=== Extracted material ===
★ ★ ★ ★

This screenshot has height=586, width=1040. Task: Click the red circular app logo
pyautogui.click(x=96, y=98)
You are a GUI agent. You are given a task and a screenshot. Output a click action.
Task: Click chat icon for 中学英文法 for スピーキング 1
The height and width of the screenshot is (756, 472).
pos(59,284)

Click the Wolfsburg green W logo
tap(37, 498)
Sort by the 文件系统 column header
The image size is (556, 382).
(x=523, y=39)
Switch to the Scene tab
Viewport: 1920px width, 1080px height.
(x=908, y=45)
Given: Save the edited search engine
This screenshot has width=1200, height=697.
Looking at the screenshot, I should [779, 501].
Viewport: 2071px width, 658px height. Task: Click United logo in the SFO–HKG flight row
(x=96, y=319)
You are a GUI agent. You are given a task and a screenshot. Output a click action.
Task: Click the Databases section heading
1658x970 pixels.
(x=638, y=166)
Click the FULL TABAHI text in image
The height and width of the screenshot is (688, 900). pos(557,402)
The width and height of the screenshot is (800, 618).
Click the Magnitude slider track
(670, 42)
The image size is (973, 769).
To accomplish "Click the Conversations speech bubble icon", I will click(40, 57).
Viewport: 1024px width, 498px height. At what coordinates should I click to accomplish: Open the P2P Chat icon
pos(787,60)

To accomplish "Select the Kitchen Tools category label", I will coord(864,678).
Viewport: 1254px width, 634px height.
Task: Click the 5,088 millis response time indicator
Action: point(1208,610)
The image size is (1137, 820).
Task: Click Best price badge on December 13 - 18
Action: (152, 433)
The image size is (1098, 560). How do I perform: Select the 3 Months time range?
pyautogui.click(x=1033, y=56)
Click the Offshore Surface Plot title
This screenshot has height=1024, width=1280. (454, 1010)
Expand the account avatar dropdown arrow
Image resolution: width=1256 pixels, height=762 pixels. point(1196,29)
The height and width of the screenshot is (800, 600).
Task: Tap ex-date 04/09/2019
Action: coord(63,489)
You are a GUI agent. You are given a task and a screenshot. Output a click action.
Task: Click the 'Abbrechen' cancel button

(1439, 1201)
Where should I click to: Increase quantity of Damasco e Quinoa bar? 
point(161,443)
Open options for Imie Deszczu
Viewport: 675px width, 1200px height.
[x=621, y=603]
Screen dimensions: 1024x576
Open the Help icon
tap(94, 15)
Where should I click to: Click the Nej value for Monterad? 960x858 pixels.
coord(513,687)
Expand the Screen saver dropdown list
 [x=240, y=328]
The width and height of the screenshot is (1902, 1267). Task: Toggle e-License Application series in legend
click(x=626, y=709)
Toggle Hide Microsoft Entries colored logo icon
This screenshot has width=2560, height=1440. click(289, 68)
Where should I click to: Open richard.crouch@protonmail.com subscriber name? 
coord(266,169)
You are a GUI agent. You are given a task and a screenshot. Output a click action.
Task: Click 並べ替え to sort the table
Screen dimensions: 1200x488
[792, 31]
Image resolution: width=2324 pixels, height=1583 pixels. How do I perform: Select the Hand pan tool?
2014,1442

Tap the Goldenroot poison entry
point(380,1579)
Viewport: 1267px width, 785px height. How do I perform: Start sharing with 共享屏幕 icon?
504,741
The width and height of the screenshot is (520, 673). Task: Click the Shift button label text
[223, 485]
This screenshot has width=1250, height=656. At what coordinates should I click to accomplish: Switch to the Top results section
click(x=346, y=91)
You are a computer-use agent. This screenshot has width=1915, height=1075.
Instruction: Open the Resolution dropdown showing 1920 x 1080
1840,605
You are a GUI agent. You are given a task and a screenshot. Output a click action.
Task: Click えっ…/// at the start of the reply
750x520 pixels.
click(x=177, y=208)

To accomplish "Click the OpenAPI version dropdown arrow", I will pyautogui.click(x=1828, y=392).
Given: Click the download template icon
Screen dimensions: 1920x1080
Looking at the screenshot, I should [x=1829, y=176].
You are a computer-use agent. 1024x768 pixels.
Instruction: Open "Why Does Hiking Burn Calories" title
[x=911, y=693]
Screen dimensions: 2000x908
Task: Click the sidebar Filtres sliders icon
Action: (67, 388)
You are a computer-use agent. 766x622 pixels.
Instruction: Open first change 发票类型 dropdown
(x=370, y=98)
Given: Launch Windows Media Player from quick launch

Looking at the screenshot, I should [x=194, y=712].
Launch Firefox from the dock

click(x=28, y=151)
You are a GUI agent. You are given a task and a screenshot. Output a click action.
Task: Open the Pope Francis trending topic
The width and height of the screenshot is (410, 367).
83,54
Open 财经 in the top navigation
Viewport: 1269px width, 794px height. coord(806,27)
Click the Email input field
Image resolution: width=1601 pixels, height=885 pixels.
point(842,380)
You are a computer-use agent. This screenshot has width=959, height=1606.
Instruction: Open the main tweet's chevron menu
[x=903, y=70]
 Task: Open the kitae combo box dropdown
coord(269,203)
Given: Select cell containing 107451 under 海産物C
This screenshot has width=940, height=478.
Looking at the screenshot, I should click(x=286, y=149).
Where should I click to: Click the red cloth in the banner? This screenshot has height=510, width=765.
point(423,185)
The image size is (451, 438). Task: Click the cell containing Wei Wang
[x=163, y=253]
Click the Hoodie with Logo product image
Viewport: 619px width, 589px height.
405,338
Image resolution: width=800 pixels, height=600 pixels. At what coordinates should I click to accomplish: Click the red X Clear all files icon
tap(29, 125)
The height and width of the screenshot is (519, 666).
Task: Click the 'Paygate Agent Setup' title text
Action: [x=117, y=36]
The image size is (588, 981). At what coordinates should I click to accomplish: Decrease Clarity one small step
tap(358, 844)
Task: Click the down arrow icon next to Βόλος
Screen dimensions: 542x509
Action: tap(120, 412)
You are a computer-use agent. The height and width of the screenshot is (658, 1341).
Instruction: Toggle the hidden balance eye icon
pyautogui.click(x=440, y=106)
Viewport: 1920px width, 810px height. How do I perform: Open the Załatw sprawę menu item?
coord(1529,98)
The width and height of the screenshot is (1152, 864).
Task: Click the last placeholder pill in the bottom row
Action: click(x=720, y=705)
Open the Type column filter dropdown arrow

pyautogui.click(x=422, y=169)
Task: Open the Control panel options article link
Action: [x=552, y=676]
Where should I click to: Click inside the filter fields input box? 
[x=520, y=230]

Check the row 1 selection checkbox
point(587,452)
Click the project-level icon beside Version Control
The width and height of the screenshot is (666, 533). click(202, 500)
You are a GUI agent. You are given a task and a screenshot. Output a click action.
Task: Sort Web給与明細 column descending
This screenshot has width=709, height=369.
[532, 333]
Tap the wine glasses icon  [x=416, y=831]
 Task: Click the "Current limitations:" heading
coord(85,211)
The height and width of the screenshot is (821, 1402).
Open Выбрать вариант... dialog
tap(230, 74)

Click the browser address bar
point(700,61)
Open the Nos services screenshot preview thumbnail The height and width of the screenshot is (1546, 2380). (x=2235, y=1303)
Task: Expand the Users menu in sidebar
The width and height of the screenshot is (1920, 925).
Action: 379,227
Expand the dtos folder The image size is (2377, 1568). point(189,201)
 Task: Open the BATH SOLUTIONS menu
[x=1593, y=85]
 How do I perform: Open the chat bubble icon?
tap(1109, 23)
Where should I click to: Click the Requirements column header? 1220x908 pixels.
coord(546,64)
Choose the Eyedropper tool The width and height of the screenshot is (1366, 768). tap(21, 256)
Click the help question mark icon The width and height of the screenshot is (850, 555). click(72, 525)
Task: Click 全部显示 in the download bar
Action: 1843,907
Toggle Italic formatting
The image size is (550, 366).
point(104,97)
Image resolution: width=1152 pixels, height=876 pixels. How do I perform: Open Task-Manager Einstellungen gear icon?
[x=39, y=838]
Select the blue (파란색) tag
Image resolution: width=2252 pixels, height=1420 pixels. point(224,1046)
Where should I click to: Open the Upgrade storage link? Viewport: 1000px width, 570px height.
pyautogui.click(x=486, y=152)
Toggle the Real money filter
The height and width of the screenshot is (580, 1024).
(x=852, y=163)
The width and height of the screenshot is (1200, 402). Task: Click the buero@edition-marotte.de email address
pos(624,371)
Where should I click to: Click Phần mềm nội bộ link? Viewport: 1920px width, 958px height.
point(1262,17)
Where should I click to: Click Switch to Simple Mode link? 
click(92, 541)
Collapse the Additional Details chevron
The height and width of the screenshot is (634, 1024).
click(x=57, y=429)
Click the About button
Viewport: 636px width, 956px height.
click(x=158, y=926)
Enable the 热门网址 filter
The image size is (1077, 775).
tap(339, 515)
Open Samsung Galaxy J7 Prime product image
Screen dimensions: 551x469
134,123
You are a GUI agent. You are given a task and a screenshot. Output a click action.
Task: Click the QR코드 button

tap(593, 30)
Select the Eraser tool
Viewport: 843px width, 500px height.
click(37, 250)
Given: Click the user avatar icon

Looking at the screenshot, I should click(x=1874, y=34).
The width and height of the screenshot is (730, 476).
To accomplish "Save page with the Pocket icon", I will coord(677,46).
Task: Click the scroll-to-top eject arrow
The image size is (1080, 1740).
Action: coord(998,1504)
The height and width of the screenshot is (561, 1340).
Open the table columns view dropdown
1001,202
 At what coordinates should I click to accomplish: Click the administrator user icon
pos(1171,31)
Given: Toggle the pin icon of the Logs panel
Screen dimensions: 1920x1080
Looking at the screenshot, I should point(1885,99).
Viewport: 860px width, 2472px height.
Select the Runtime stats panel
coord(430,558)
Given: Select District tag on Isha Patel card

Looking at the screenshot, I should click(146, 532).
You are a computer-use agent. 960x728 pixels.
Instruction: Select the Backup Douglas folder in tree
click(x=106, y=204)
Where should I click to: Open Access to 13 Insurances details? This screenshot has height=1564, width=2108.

★ ★ ★ ★

=== Task to complete ===
Copy the entries starting at the line that contains "Expand the Screen saver dropdown list" and ending at the line that contains "This screenshot has width=2560, height=1440.", character for character.

=== Task answer ===
Expand the Screen saver dropdown list
 [x=240, y=328]
The width and height of the screenshot is (1902, 1267). Task: Toggle e-License Application series in legend
click(x=626, y=709)
Toggle Hide Microsoft Entries colored logo icon
This screenshot has width=2560, height=1440. click(289, 68)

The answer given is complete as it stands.